Welcome, Mullins Crossing - and traffic

Posted: Wednesday, October 05, 2005

This is a tremendous week for Columbia County, one that will be looked back upon for years to come with a mixture of pride, amazement and anxiety.

Mullins Crossing is opening, and Columbia County's retail environment will never be the same. Nor will Washington Road traffic.

As the shopping center's stores begin opening to the public, the mammoth project carries with it a hint of what economists call a tipping point.

Prior to Mullins Crossing, the biggest single retail project to come to Columbia County was Wal-Mart. But as big and successful as that store is, it still represents only an expansion in existing territory.

Kohl's, which opens Thursday morning, is different. The Wisconsin-based department store chain is planting its first CSRA store right here in Columbia County. Complementing the Target store that also is opening in Mullins Crossing, Kohl's represents a shift in corporate retail focus toward our growing community, away from the mature Augusta market.

It's a change that evokes chest-thumping pride and knee-shaking fright: Pride at the confidence such a shift places on our community's leadership and its people, and fear at the traffic nightmares ahead. Washington Road could soon reach its own tipping point as gridlocked motorists hit their boiling point.

Let's face it: A developer can build a new shopping center much faster than state highway officials will move on road projects. Even with Mullins Crossing coming on line this week, Robert Reid, a Georgia Department of Transportation project manager, says the DOT has no plans to make any further improvements on that narrow section of Washington Road for another six years.

Washington Road is a state highway, but County Commission Chairman Ron Cross knows the county has leverage in convincing the DOT about what projects are most needed. Currently, he says, the county is putting its focus on widening the road from Wal-Mart to Halali Farm Road, and on adding a center turn lane from Flowing Wells Road to Club Car.

There are no plans to do anything else to the section of Washington Road on either side of Mullins Crossing other than entrance improvements the developer has constructed. Consequently, the shopping center's certain, massive success will undoubtedly bring with it equally huge traffic jams.

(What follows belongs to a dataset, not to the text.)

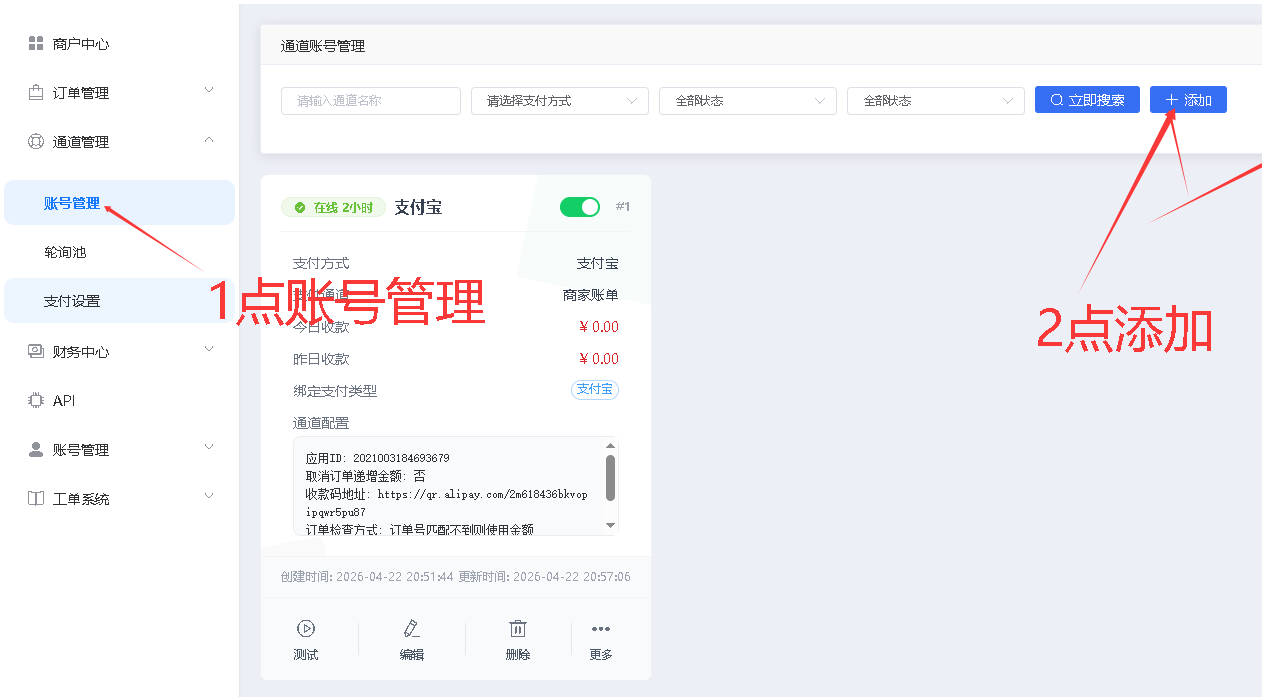Click the 添加 button
Image resolution: width=1262 pixels, height=697 pixels.
[1188, 100]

More improvements to the county's main thoroughfare obviously are needed. Washington Road congestion "is not a growth problem; it's a safety problem," says state Rep. Ben Harbin, R-Evans. "And if the DOT doesn't do something about it, we're going to have lives lost, and it's on their hands because we've been asking for this for years. ... At some point DOT has to be held liable when it's a safety concern, and this one truly is."

Mullins Crossing is a remarkable new development, and will help Columbia County recapture much of the sales-tax revenue that currently flows across the county line. Part of the price for that success is that motorists will spend more time spent stuck in traffic on a road that the state needs to expand now - not in six years.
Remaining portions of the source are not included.